LGBT activist Marielle Franco’s fiancée “waiting for her to come back” one month after murder

Mônica Benício has spoken out following the murder of her fiancée, black feminist LGBT activist Marielle Franco.

Benício was due to marry councillor and activist Franco next year. Franco was an openly serving lesbian politician who fought for minorities across Rio de Janeiro, where she grew up in one of the many favelas.

She won the fifth-highest vote count of council members in 2015, defying the odds which were set against her as a black, gay woman.

Franco, 38, and her driver Anderson Pedro Gomes, 39, were shot in Brazil one month ago.

(Mariella Franco/Facebook)

She often spoke openly about the need to crack down on discrimination against minority groups, as well as police violence, who she said exercised excessive force.

Speaking to The Guardian, Franco’s fiancée Benício has opened up about her death, revealing that she’s still “waiting for her to come back”.

“I screamed and I shouted. I smashed part of the house… None of it seemed real… It was like I was having a nightmare and would wake up at any moment. But as more and more friends arrived it became more and more real. More concrete. More desperate,” she said.

Benício continued: “There are two Marielles: the one we are all out on the streets shouting is alive and the Marielle who is my companion and who I still haven’t managed to mourn. I still haven’t accepted this has happened.”

A woman at the demonstration against the murder of Mariella Franco (Photo by MAURO PIMENTEL/AFP/Getty Images)

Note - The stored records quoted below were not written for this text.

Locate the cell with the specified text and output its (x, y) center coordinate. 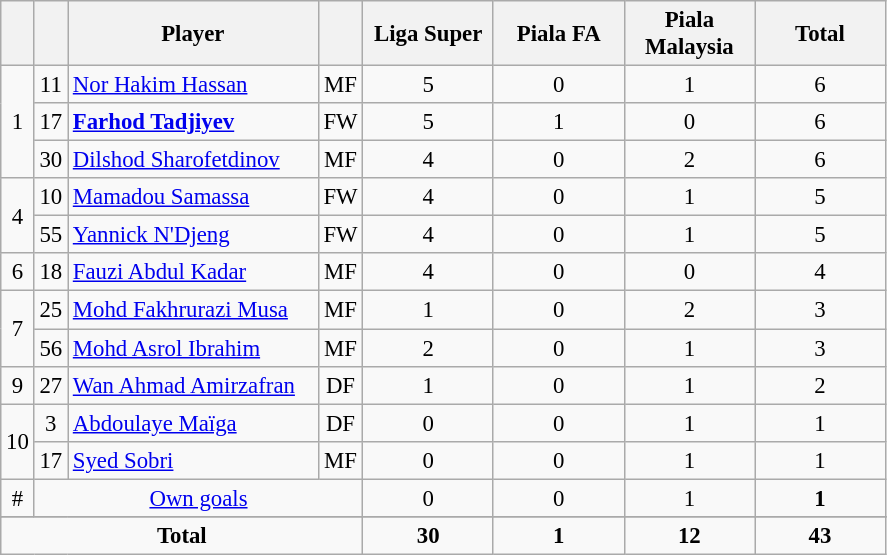
Player (194, 34)
Wan Ahmad Amirzafran (194, 385)
Dilshod Sharofetdinov (194, 160)
25 (50, 310)
Mamadou Samassa (194, 197)
Mohd Asrol Ibrahim (194, 348)
18 (50, 273)
55 (50, 235)
43 (820, 536)
Mohd Fakhrurazi Musa (194, 310)
Nor Hakim Hassan (194, 85)
Piala FA (558, 34)
11 (50, 85)
Own goals (198, 498)
Yannick N'Djeng (194, 235)
9 (18, 385)
Farhod Tadjiyev (194, 122)
12 (690, 536)
# (18, 498)
Syed Sobri (194, 460)
56 (50, 348)
Liga Super (428, 34)
Abdoulaye Maïga (194, 423)
Fauzi Abdul Kadar (194, 273)
Piala Malaysia (690, 34)
27 (50, 385)
7 (18, 328)
From the cell containing the given text, extract its center point as [X, Y] coordinate. 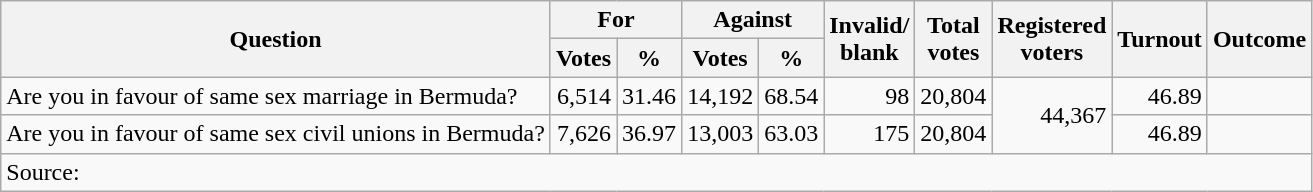
Turnout [1160, 39]
98 [870, 96]
Source: [656, 172]
44,367 [1052, 115]
Against [753, 20]
Registeredvoters [1052, 39]
Are you in favour of same sex civil unions in Bermuda? [276, 134]
63.03 [792, 134]
Invalid/blank [870, 39]
13,003 [720, 134]
175 [870, 134]
68.54 [792, 96]
14,192 [720, 96]
Are you in favour of same sex marriage in Bermuda? [276, 96]
7,626 [583, 134]
36.97 [650, 134]
Totalvotes [954, 39]
6,514 [583, 96]
31.46 [650, 96]
Question [276, 39]
Outcome [1259, 39]
For [616, 20]
Extract the [x, y] coordinate from the center of the cell holding the provided text.  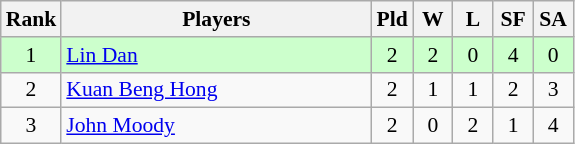
SA [553, 19]
W [433, 19]
Players [216, 19]
Rank [32, 19]
Pld [392, 19]
SF [513, 19]
John Moody [216, 126]
L [473, 19]
Kuan Beng Hong [216, 90]
Lin Dan [216, 55]
Scan for the cell matching the given text and deliver its (X, Y) coordinate at center. 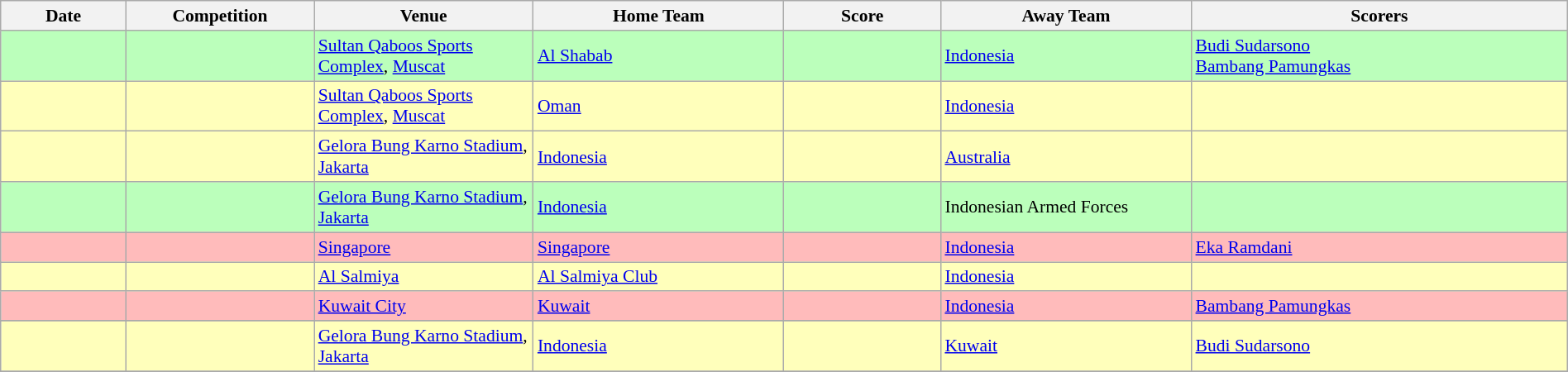
Home Team (658, 16)
Scorers (1379, 16)
Bambang Pamungkas (1379, 307)
Venue (423, 16)
Al Shabab (658, 56)
Indonesian Armed Forces (1065, 207)
Score (862, 16)
Budi Sudarsono (1379, 346)
Eka Ramdani (1379, 247)
Al Salmiya (423, 277)
Away Team (1065, 16)
Al Salmiya Club (658, 277)
Australia (1065, 157)
Budi Sudarsono Bambang Pamungkas (1379, 56)
Oman (658, 106)
Competition (220, 16)
Date (64, 16)
Kuwait City (423, 307)
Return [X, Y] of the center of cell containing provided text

“I don’t question at all that it was a political crime,” she added. “She was our only black female councillor – a black, lesbian woman from the favelas occupying a position of power that’s predominantly reserved for the white men who make up this ‘Brazilian elite’.”

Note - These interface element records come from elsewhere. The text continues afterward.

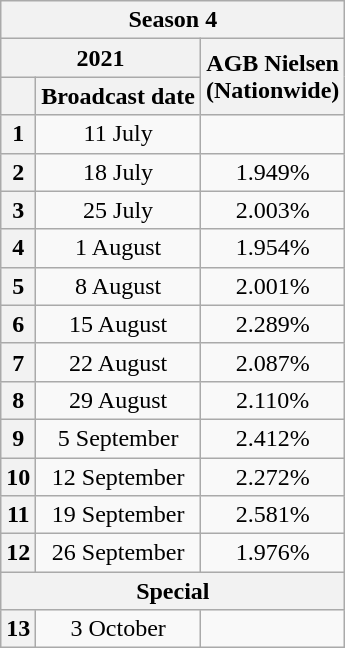
Broadcast date [118, 96]
2.110% [272, 400]
22 August [118, 362]
29 August [118, 400]
3 October [118, 629]
15 August [118, 324]
8 August [118, 286]
1.954% [272, 248]
12 September [118, 477]
2.003% [272, 210]
11 [18, 515]
4 [18, 248]
Season 4 [173, 20]
Special [173, 591]
2.087% [272, 362]
10 [18, 477]
2.412% [272, 438]
1.976% [272, 553]
6 [18, 324]
9 [18, 438]
2.581% [272, 515]
8 [18, 400]
25 July [118, 210]
2021 [101, 58]
18 July [118, 172]
3 [18, 210]
AGB Nielsen(Nationwide) [272, 77]
2.289% [272, 324]
1 [18, 134]
7 [18, 362]
13 [18, 629]
5 September [118, 438]
19 September [118, 515]
1 August [118, 248]
26 September [118, 553]
2.001% [272, 286]
2.272% [272, 477]
5 [18, 286]
12 [18, 553]
2 [18, 172]
11 July [118, 134]
1.949% [272, 172]
Scan for the cell matching the given text and deliver its [X, Y] coordinate at center. 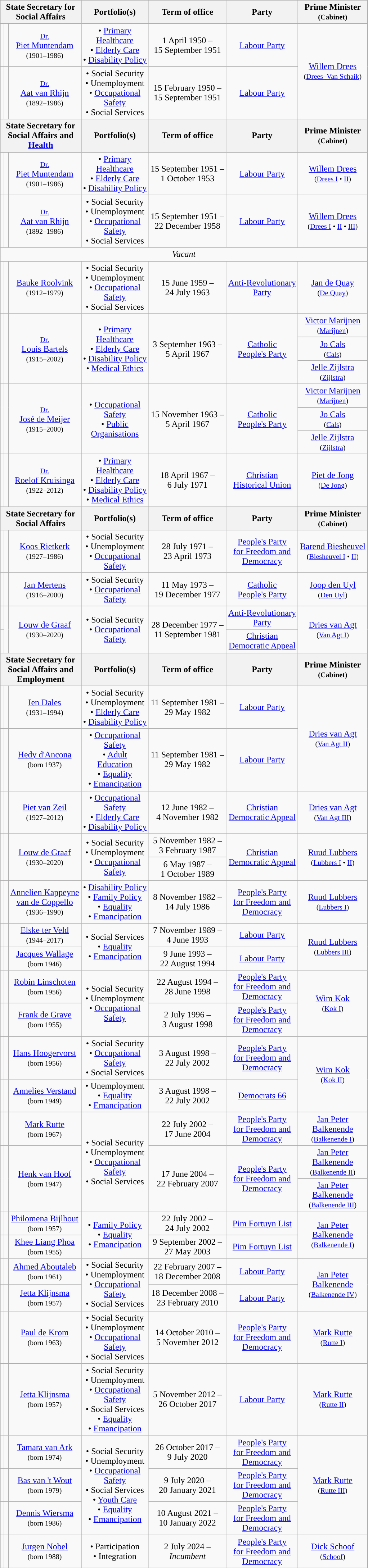
State Secretary for Social Affairs and Health [41, 136]
Ruud Lubbers (Lubbers I) [333, 903]
Elske ter Veld (1944–2017) [45, 936]
Willem Drees (Drees I • II • III) [333, 221]
Henk van Hoof (born 1947) [45, 1180]
2 July 2024 – Incumbent [188, 1553]
10 August 2021 – 10 January 2022 [188, 1520]
• Occupational Safety • Adult Education • Equality • Emancipation [115, 760]
Christian Historical Union [262, 481]
• Participation • Integration [115, 1553]
Ruud Lubbers (Lubbers III) [333, 948]
Mark Rutte (born 1967) [45, 1130]
Mark Rutte (Rutte I) [333, 1339]
Ruud Lubbers (Lubbers I • II) [333, 858]
Jan de Quay (De Quay) [333, 288]
1 April 1950 – 15 September 1951 [188, 45]
15 February 1950 – 15 September 1951 [188, 93]
Dries van Agt (Van Agt II) [333, 739]
28 December 1977 – 11 September 1981 [188, 630]
8 November 1982 – 14 July 1986 [188, 903]
Democrats 66 [262, 1097]
Jacques Wallage (born 1946) [45, 959]
Willem Drees (Drees I • II) [333, 174]
28 July 1971 – 23 April 1973 [188, 552]
Bas van 't Wout (born 1979) [45, 1487]
5 November 2012 – 26 October 2017 [188, 1401]
14 October 2010 – 5 November 2012 [188, 1339]
22 July 2002 – 24 July 2002 [188, 1225]
Dr. Louis Bartels (1915–2002) [45, 349]
• Family Policy • Equality • Emancipation [115, 1237]
Wim Kok (Kok II) [333, 1076]
Vacant [184, 255]
18 December 2008 – 23 February 2010 [188, 1299]
3 September 1963 – 5 April 1967 [188, 349]
Jan Peter Balkenende (Balkenende II) [333, 1163]
Dries van Agt (Van Agt I) [333, 630]
Joop den Uyl (Den Uyl) [333, 590]
• Social Security • Unemployment • Occupational Safety • Social Services • Equality • Emancipation [115, 1401]
9 September 2002 – 27 May 2003 [188, 1248]
• Disability Policy • Family Policy • Equality • Emancipation [115, 903]
Dr. José de Meijer (1915–2000) [45, 419]
Ahmed Aboutaleb (born 1961) [45, 1273]
18 April 1967 – 6 July 1971 [188, 481]
6 May 1987 – 1 October 1989 [188, 870]
15 September 1951 – 1 October 1953 [188, 174]
5 November 1982 – 3 February 1987 [188, 846]
Paul de Krom (born 1963) [45, 1339]
26 October 2017 – 9 July 2020 [188, 1454]
9 June 1993 – 22 August 1994 [188, 959]
• Social Services • Equality • Emancipation [115, 948]
State Secretary for Social Affairs and Employment [41, 670]
Jurgen Nobel (born 1988) [45, 1553]
Dries van Agt (Van Agt III) [333, 813]
Philomena Bijlhout (born 1957) [45, 1225]
Jan Mertens (1916–2000) [45, 590]
Frank de Grave (born 1955) [45, 1021]
Mark Rutte (Rutte III) [333, 1487]
Robin Linschoten (born 1956) [45, 988]
22 February 2007 – 18 December 2008 [188, 1273]
Barend Biesheuvel (Biesheuvel I • II) [333, 552]
• Occupational Safety • Elderly Care • Disability Policy [115, 813]
7 November 1989 – 4 June 1993 [188, 936]
Bauke Roolvink (1912–1979) [45, 288]
Hans Hoogervorst (born 1956) [45, 1059]
2 July 1996 – 3 August 1998 [188, 1021]
15 September 1951 – 22 December 1958 [188, 221]
12 June 1982 – 4 November 1982 [188, 813]
22 July 2002 – 17 June 2004 [188, 1130]
17 June 2004 – 22 February 2007 [188, 1180]
Willem Drees (Drees–Van Schaik) [333, 71]
Jan Peter Balkenende (Balkenende IV) [333, 1286]
Tamara van Ark (born 1974) [45, 1454]
15 November 1963 – 5 April 1967 [188, 419]
Annelies Verstand (born 1949) [45, 1097]
• Occupational Safety • Public Organisations [115, 419]
Dennis Wiersma (born 1986) [45, 1520]
Ien Dales (1931–1994) [45, 708]
15 June 1959 – 24 July 1963 [188, 288]
Annelien Kappeyne van de Coppello (1936–1990) [45, 903]
Jan Peter Balkenende (Balkenende III) [333, 1197]
11 May 1973 – 19 December 1977 [188, 590]
Koos Rietkerk (1927–1986) [45, 552]
9 July 2020 – 20 January 2021 [188, 1487]
Dick Schoof (Schoof) [333, 1553]
• Social Security • Unemployment • Elderly Care • Disability Policy [115, 708]
22 August 1994 – 28 June 1998 [188, 988]
Khee Liang Phoa (born 1955) [45, 1248]
• Social Security • Unemployment • Occupational Safety • Social Services • Youth Care • Equality • Emancipation [115, 1487]
• Social Security • Occupational Safety • Social Services [115, 1059]
Piet de Jong (De Jong) [333, 481]
Hedy d'Ancona (born 1937) [45, 760]
Piet van Zeil (1927–2012) [45, 813]
Dr. Roelof Kruisinga (1922–2012) [45, 481]
Wim Kok (Kok I) [333, 1005]
Mark Rutte (Rutte II) [333, 1401]
• Unemployment • Equality • Emancipation [115, 1097]
Provide the (x, y) coordinate of the cell's center where the given text is located.  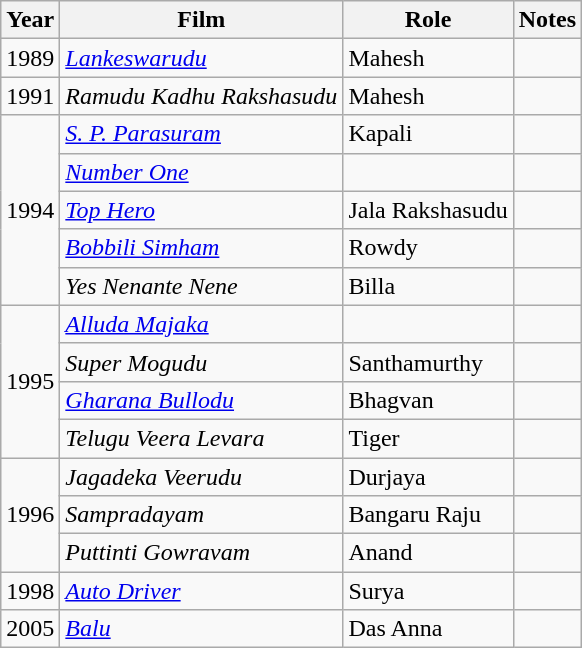
Anand (428, 553)
Durjaya (428, 477)
Tiger (428, 438)
Jagadeka Veerudu (202, 477)
1994 (30, 210)
1998 (30, 591)
S. P. Parasuram (202, 134)
1989 (30, 58)
Yes Nenante Nene (202, 286)
Year (30, 20)
Lankeswarudu (202, 58)
2005 (30, 629)
Super Mogudu (202, 362)
Kapali (428, 134)
Top Hero (202, 210)
Das Anna (428, 629)
Ramudu Kadhu Rakshasudu (202, 96)
Number One (202, 172)
Film (202, 20)
Bhagvan (428, 400)
Gharana Bullodu (202, 400)
Alluda Majaka (202, 324)
Rowdy (428, 248)
Jala Rakshasudu (428, 210)
1995 (30, 381)
Puttinti Gowravam (202, 553)
Balu (202, 629)
Role (428, 20)
Santhamurthy (428, 362)
Bangaru Raju (428, 515)
Bobbili Simham (202, 248)
Telugu Veera Levara (202, 438)
Notes (547, 20)
Sampradayam (202, 515)
1991 (30, 96)
1996 (30, 515)
Surya (428, 591)
Auto Driver (202, 591)
Billa (428, 286)
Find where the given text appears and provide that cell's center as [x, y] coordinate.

“I’m waiting for her to come back,” Benício admitted. “Any time now.”

Following the attack, thousands took to the streets outside of Rio de Janeiro’s council chamber to protest against the growing violence in Brazil.

The demonstration against the murder of Mariella Franco (Photo by MAURO PIMENTEL/AFP/Getty Images)

Officials have confirmed that it appears Franco was specifically targeted and not shot in a random attack.

A “full investigation” is going to be carried out over the death, confirmed the head of public security Richard Nunes.